Plus largement, Guillaume Peltier a trouvé Emmanuel Macron "très en retrait et faible sur les enjeux économiques et la France d'après. Rien sur la valeur travail et la nécessité de mieux répartir les richesses, entre le capital et le travail. Il faudra poser la question de la récompense des héros du quotidien, du peuple travailleur qui tient la France debout aujourd'hui". Selon lui, "à égalité, les Français sont angoissés de la crise sanitaire, mais aussi des enjeux économiques et sociaux. Ne sous-estimons pas la violence économique et sociale de la crise que nous connaissons. Il faut dire aux Français la vérité : la France ne se redressera que par le travail et une meilleure récompense du travail".
Guillaume Peltier a émis l'idée de supprimer jusqu'à 5 jours de RTT pour financer l'agriculture et la santé notamment. "La première des priorités, c'est de récompenser mieux et davantage le travail et augmenter les revenus, par une baisse des charges et des cotisations insiste-t-il. Il faudra également contraindre les puissants, en particulier les banques, les assurances, les sociétés d'autoroutes, à participer à l'effort national : je proposerai un plan de lutte contre la fraude sociale et fiscale".
Emmanuel Macron a annoncé une aide exceptionnelle pour les familles les plus modestes et les étudiants. "La fraternité avec les plus modestes est toujours une bonne idée affirme Guillaume Peltier. Mais attention au double échec de la France que nous subissons depuis une quarantaine d'années : la rente des plus puissants et l'assistanat d'une minorité. Or la France ne se redressera que par une seule valeur : le travail, et donc sa récompense, et donc l'idéal de justice. Plutôt que d'augmenter les minima sociaux, il faut augmenter les salaires".
"Ne partez pas à l'étranger cet été : profitons de l'été qui vient pour redynamiser l'économie française"

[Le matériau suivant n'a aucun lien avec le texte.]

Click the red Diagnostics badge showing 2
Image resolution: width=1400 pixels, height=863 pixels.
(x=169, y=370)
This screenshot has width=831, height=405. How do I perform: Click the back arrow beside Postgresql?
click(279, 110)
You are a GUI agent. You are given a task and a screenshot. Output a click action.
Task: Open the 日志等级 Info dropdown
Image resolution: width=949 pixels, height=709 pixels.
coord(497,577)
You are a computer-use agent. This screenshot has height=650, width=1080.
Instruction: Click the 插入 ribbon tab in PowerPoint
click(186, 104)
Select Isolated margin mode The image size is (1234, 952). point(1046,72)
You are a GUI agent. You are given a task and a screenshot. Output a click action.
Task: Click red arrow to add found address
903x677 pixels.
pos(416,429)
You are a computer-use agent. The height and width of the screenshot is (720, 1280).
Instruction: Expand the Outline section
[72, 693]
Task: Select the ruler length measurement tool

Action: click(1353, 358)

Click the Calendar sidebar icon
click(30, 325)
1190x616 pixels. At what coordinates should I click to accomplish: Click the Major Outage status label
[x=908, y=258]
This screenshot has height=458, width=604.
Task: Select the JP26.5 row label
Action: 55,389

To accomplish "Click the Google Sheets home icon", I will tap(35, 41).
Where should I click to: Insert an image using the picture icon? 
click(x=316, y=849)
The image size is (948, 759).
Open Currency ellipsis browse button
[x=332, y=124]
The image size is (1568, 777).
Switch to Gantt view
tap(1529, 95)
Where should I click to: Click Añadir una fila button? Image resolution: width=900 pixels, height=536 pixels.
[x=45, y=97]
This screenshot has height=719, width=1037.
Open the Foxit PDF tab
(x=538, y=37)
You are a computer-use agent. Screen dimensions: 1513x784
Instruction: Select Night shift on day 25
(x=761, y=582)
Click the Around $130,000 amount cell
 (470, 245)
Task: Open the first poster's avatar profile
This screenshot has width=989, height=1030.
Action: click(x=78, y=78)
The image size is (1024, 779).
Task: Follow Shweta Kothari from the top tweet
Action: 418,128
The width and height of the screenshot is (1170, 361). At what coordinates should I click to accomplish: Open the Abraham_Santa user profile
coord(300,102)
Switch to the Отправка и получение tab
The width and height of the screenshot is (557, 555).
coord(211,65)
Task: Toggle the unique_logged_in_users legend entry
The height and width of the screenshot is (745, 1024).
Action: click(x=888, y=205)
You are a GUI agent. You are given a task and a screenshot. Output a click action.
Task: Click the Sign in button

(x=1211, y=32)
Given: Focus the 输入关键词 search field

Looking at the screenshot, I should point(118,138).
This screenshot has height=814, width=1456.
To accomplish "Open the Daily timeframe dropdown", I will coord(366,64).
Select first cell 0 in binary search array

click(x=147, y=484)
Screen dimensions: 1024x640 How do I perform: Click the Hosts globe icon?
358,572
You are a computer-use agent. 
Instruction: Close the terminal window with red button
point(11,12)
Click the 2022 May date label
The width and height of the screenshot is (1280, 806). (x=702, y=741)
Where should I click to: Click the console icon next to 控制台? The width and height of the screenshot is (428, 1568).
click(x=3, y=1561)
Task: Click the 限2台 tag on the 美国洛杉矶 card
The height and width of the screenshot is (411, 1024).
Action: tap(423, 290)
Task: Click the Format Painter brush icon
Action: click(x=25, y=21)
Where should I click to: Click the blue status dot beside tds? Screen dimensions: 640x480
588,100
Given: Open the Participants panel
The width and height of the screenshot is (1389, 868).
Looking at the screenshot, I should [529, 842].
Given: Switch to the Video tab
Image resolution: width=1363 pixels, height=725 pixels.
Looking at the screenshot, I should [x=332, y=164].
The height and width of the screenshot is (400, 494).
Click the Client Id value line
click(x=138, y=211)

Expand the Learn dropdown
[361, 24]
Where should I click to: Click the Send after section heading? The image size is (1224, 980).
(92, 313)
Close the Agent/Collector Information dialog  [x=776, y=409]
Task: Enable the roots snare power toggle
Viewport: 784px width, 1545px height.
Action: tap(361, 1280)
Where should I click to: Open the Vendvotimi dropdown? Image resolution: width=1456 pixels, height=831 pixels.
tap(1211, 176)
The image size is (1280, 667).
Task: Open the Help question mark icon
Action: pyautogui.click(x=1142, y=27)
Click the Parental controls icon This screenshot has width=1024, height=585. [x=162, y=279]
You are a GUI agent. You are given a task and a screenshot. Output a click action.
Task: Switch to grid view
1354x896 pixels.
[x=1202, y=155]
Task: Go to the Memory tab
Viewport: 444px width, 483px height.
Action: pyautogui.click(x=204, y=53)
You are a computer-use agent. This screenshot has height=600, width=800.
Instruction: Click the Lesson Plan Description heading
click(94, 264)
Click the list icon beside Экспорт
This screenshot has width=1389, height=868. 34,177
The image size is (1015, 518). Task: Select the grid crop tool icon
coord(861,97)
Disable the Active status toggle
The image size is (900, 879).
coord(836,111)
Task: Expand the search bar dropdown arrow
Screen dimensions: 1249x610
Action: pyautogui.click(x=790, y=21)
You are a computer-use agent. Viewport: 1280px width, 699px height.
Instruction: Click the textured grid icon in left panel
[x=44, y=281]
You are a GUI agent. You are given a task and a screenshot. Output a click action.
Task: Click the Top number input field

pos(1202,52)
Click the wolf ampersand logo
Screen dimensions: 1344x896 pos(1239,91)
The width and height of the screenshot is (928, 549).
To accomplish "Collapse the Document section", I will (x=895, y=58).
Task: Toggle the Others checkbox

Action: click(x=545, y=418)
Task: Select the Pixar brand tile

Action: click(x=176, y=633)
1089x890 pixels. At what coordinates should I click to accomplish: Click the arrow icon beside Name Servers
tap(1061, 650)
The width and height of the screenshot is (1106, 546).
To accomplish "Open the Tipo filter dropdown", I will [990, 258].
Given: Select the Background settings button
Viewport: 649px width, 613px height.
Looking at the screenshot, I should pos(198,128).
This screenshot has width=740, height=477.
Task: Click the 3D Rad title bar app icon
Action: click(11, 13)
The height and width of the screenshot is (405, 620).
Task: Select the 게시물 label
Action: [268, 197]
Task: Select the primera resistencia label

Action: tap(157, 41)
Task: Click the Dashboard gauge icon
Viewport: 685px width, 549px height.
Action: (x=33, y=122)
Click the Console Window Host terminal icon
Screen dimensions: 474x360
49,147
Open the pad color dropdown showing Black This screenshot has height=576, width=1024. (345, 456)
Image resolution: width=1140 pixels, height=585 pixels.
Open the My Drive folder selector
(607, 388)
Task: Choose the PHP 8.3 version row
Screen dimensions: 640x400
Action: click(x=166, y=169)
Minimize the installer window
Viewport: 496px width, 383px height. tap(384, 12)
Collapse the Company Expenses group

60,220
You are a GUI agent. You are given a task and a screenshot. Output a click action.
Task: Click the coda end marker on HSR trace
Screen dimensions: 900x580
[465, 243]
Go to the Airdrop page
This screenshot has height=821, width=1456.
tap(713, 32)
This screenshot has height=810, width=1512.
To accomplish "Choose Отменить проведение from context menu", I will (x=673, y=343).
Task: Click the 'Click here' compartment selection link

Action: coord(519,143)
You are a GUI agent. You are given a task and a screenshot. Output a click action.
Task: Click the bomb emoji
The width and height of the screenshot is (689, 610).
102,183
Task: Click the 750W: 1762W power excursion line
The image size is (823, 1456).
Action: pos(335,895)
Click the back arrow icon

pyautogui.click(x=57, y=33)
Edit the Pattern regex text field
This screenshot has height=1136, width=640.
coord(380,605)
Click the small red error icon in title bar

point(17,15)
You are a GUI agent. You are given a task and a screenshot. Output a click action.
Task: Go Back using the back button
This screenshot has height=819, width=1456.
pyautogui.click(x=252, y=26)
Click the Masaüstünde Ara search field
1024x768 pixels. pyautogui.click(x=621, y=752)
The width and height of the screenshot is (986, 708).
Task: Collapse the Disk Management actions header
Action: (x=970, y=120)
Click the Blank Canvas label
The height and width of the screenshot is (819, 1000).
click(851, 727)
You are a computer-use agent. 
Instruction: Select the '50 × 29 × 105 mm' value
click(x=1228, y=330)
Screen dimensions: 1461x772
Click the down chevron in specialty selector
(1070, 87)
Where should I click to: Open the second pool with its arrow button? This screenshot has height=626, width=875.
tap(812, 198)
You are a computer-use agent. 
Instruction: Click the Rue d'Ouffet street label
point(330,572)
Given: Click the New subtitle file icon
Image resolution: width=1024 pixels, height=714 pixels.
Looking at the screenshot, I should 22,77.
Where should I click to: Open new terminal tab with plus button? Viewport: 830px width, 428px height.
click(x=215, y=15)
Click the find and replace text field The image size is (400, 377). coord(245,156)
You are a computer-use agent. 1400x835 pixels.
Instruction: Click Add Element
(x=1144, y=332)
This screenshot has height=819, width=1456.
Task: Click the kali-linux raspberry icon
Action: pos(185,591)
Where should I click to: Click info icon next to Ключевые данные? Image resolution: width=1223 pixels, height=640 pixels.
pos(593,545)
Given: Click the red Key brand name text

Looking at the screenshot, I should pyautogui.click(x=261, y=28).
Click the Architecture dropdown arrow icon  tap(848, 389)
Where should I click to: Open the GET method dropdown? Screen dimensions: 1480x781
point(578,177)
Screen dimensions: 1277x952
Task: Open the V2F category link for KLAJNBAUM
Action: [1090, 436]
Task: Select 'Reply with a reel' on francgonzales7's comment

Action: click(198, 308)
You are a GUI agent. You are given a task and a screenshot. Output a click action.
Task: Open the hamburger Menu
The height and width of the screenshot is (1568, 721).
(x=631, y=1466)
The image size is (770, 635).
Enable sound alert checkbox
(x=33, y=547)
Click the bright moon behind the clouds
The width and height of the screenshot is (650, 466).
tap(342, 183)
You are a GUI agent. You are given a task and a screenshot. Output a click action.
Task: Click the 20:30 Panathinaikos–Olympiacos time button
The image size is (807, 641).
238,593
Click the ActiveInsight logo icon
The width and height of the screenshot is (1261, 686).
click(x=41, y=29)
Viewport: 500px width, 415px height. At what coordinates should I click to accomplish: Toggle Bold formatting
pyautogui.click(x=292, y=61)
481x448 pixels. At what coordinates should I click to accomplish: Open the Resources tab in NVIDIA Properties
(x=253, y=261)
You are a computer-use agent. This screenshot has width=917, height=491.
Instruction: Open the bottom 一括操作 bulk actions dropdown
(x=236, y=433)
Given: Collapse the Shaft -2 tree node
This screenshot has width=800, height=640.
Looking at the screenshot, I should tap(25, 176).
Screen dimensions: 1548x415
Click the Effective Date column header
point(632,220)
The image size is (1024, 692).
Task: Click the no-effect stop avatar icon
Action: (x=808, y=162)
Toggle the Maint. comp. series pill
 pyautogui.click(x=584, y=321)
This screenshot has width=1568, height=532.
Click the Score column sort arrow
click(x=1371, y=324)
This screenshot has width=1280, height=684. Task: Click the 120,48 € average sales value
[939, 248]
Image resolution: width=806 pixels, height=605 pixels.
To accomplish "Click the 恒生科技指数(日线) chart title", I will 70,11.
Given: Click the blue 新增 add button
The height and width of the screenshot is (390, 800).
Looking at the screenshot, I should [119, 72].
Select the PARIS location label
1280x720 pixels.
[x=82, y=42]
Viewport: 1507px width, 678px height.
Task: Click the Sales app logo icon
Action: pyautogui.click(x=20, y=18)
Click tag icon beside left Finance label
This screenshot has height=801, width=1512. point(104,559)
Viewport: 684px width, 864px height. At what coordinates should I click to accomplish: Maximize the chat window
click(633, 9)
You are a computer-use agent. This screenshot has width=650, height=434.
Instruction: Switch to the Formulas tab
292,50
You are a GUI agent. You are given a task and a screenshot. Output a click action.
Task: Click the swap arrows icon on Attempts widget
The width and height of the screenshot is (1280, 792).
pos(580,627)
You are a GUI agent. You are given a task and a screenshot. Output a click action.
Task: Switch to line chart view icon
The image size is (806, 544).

Les frontières de l'Union européenne vont rester fermées. "Emmanuel Macron est encore sur la politique du 'en même temps' estime Guillaume Peltier. On nous a ri au nez quand nous avions proposé le contrôle des frontières mi-février ! rappelle-t-il. Chacun comprend et conçoit aujourd'hui la nécessité de mieux contrôler nos frontières. Et il faudra aussi un contrôle des frontières nationales ajoute-t-il, pour limiter la propagation du virus".